▶ BRANO DI TESTO
***

L'incontro con Dio mio Padre fa scaturire il Padre nostro nel quale vivere ogni istante. Nell'intima preghiera che si abbandona totalmente a Lui, ritroviamo anche tutti gli altri uomini. In mio Padre nessuno mi è più estraneo, e ogni relazione assume i contorni della libertà e della verità. Come fu per Gesù nel Getsemani, l'Abbà che sgorga dal cuore attira a Dio, misteriosamente, schiere di uomini. Il Padre nostro è la prima missione che ci è affidata: avere nel cuore ogni figlio di nostro Padre, ogni nostro fratello. Per loro - perduti, dispersi, sofferenti - è la nostra vita di figli, ritmata e accompagnata dalle parole della preghiera: esse invocano il “Nome di Dio santificato” nelle nostre esistenze, perché si veda “il Cielo in terra” nelle opere che Dio compie in ciascuno, opere sante, ovvero separate e diverse da quelle del mondo ma ben presenti nella sua storia; implorano “l'avvento del Regno” nel quale vivere come figli del Re, regnando sul denaro e sugli idoli mondani, per dischiudere a tutti le porte sul destino che attende ogni uomo; desiderano il “compimento della volontà di Dio” che è "umiltà nella conversazione, fermezza nella fede, discrezione nelle parole, nelle azioni giustizia, nelle opere misericordia, nei costumi severità... non fare dei torti e tollerare il torto subito, mantenere la pace con i fratelli, amare Dio con tutto il cuore... nulla assolutamente anteporre a Cristo, poiché neppure lui ha preferito qualcosa a noi. Volontà di Dio è stare inseparabilmente uniti al suo amore, rimanere accanto alla sua croce con coraggio e forza" (S. Cipriano, Trattato «Sul Padre nostro»); sono le parole di chi è affamato del “pane quotidiano”, l’unico che alimenta la vita divina, il cibo di cui si è alimentato Gesù, la Croce che ci attende ogni “oggi”; parole che sperano la “libertà” dal demonio e “il male”, che desiderano “il perdono” sul quale infrangere l'odio e il rancore. Il Padre Nostro è il respiro interiore dei figli che hanno perduto la propria vita per amore.

***

▶ MATERIALE
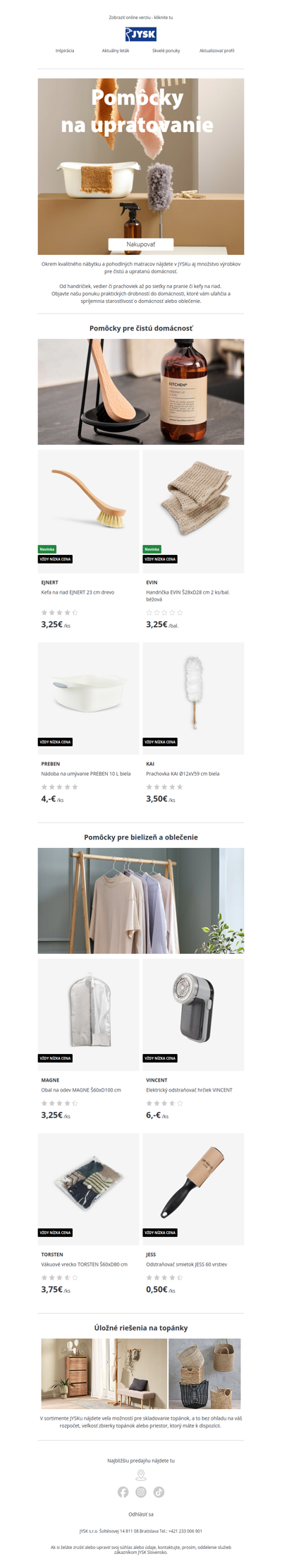282x1568 pixels.
Task: Select Aktualizovať profil link
Action: click(217, 51)
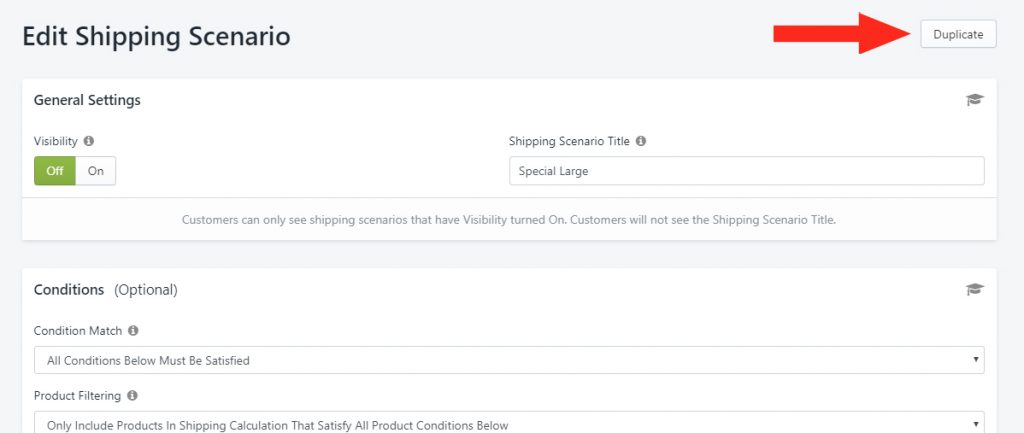Turn Visibility On
The image size is (1024, 433).
click(x=96, y=171)
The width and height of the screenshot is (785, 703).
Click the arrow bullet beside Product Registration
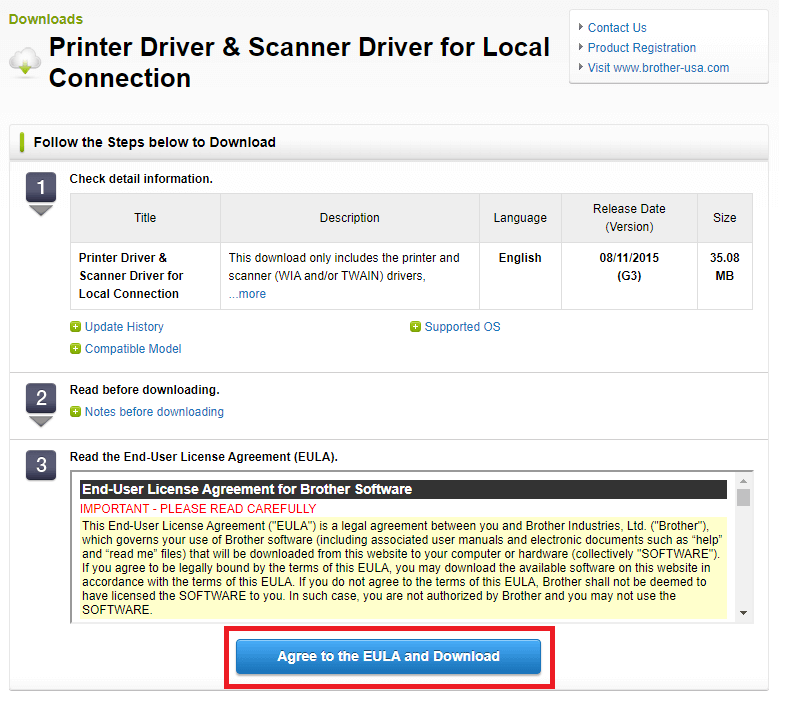pyautogui.click(x=580, y=48)
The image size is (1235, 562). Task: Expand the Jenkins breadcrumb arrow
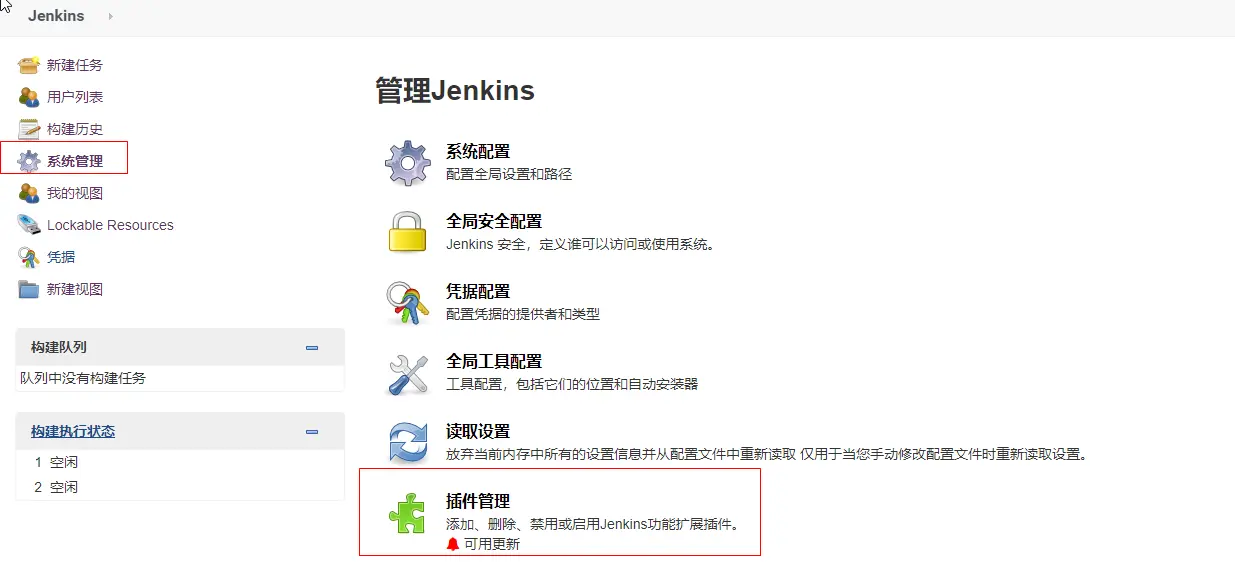click(110, 16)
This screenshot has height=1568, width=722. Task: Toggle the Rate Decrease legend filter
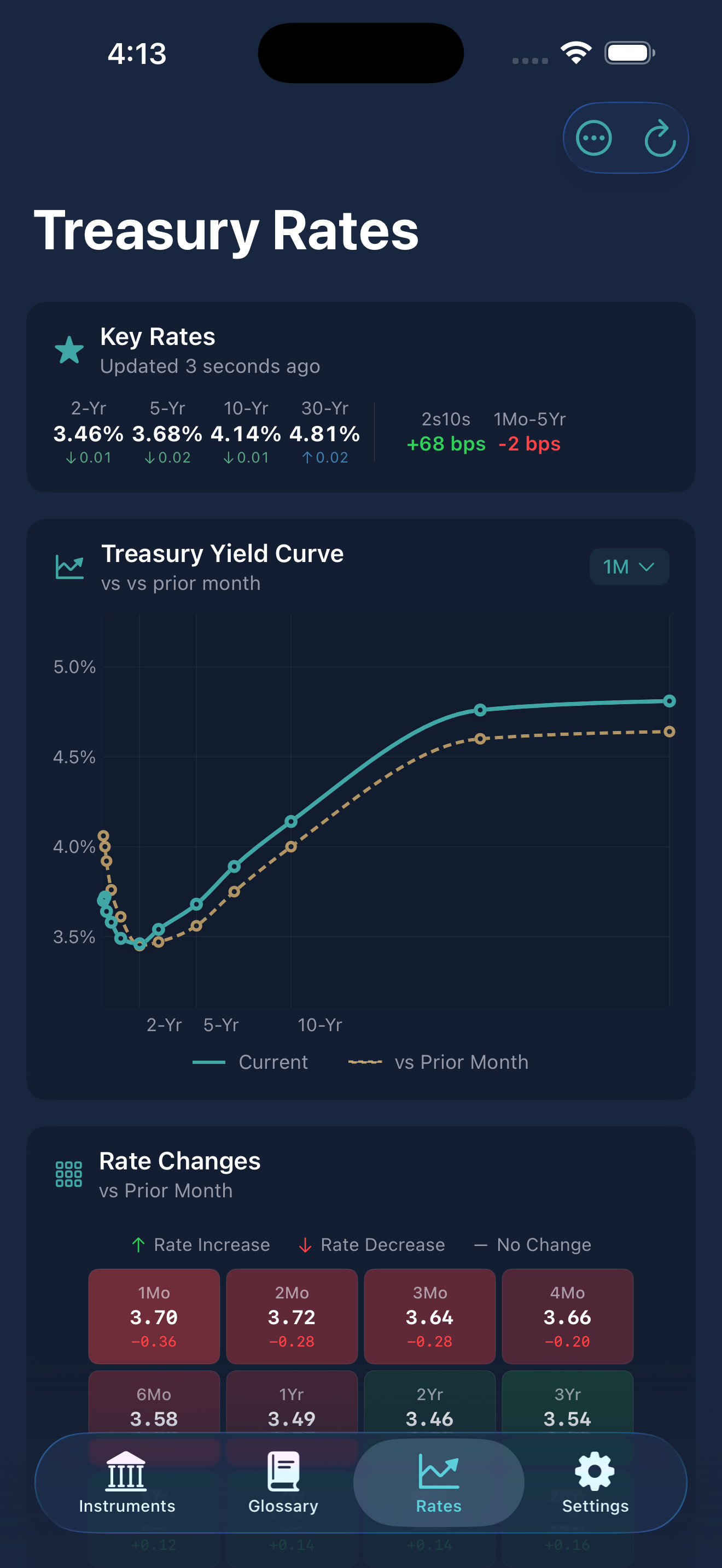(370, 1245)
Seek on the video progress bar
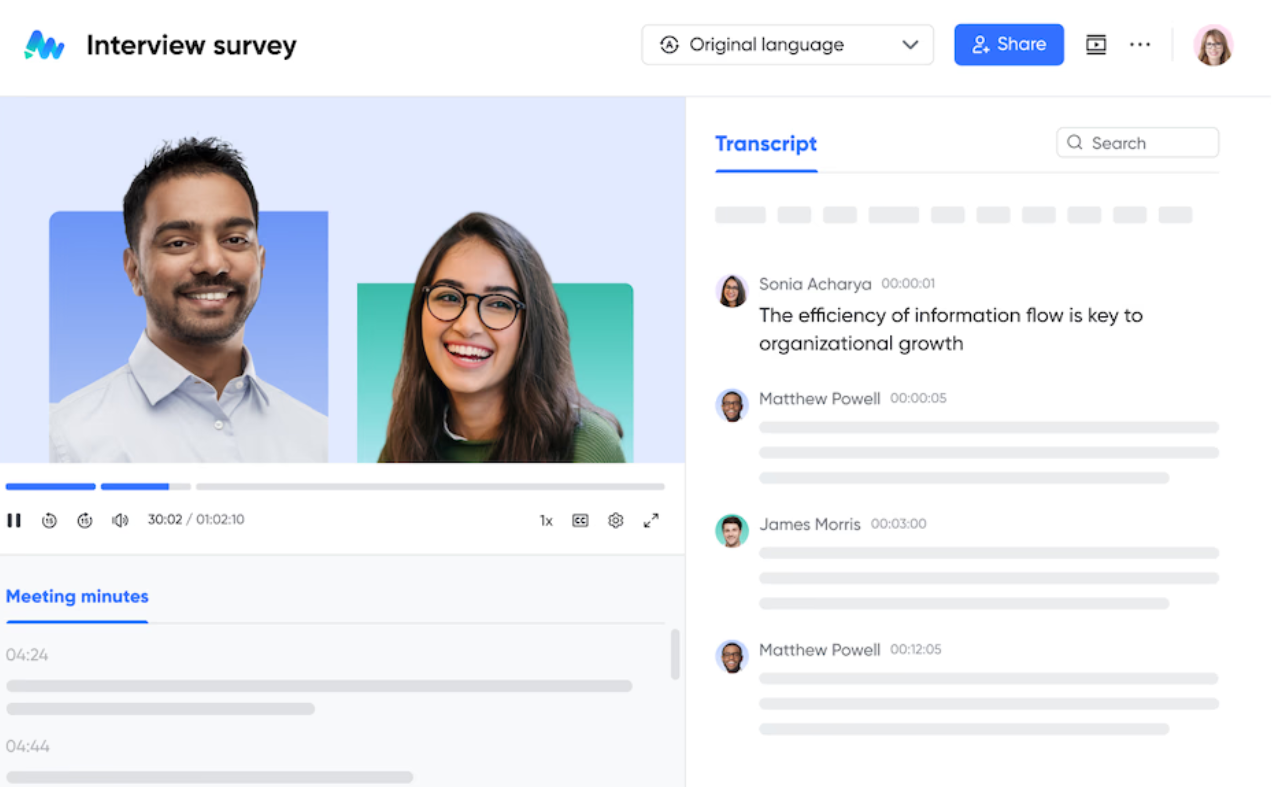1279x787 pixels. [335, 487]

***

▶ COMPITI DA SVOLGERE
A – Nel brano sul Padre nostro, la citazione di san Cipriano descrive la volontà di Dio con una serie di qualità che precede i primi puntini di sospensione. Elenca tutte queste qualità.
B – Continua il brano sul Padre nostro dopo la sua ultima frase.

▶ RISULTATI DELL'ESERCIZIO
A –
- umiltà nella conversazione
- fermezza nella fede
- discrezione nelle parole
- giustizia nelle azioni
- misericordia nelle opere
- severità nei costumi

B –
APPROFONDIRE









Quando sei unito a Dio mediante la preghiera, 
esamina chi sei in verità; 
parlagli se puoi, 
e se questo ti è impossibile, 
fermati, rimani davanti a lui. 
Non darti altra preoccupazione.



San Pio (Padre Pio)







Dal Vangelo secondo Matteo 6,1-6.16-18.

Guardatevi dal praticare le vostre buone opere davanti agli uomini per essere da loro ammirati, altrimenti non avrete ricompensa presso il Padre vostro che è nei cieli.
Quando dunque fai l'elemosina, non suonare la tromba davanti a te, come fanno gli ipocriti nelle sinagoghe e nelle strade per essere lodati dagli uomini. In verità vi dico: hanno già ricevuto la loro ricompensa.
Quando invece tu fai l'elemosina, non sappia la tua sinistra ciò che fa la tua destra,
perché la tua elemosina resti segreta; e il Padre tuo, che vede nel segreto, ti ricompenserà.
Quando pregate, non siate simili agli ipocriti che amano pregare stando ritti nelle sinagoghe e negli angoli delle piazze, per essere visti dagli uomini. In verità vi dico: hanno già ricevuto la loro ricompensa.
Tu invece, quando preghi, entra nella tua camera e, chiusa la porta, prega il Padre tuo nel segreto; e il Padre tuo, che vede nel segreto, ti ricompenserà.
E quando digiunate, non assumete aria malinconica come gli ipocriti, che si sfigurano la faccia per far vedere agli uomini che digiunano. In verità vi dico: hanno già ricevuto la loro ricompensa.
Tu invece, quando digiuni, profumati la testa e lavati il volto, perché la gente non veda che tu digiuni, ma solo tuo Padre che è nel segreto; e il Padre tuo, che vede nel segreto, ti ricompenserà.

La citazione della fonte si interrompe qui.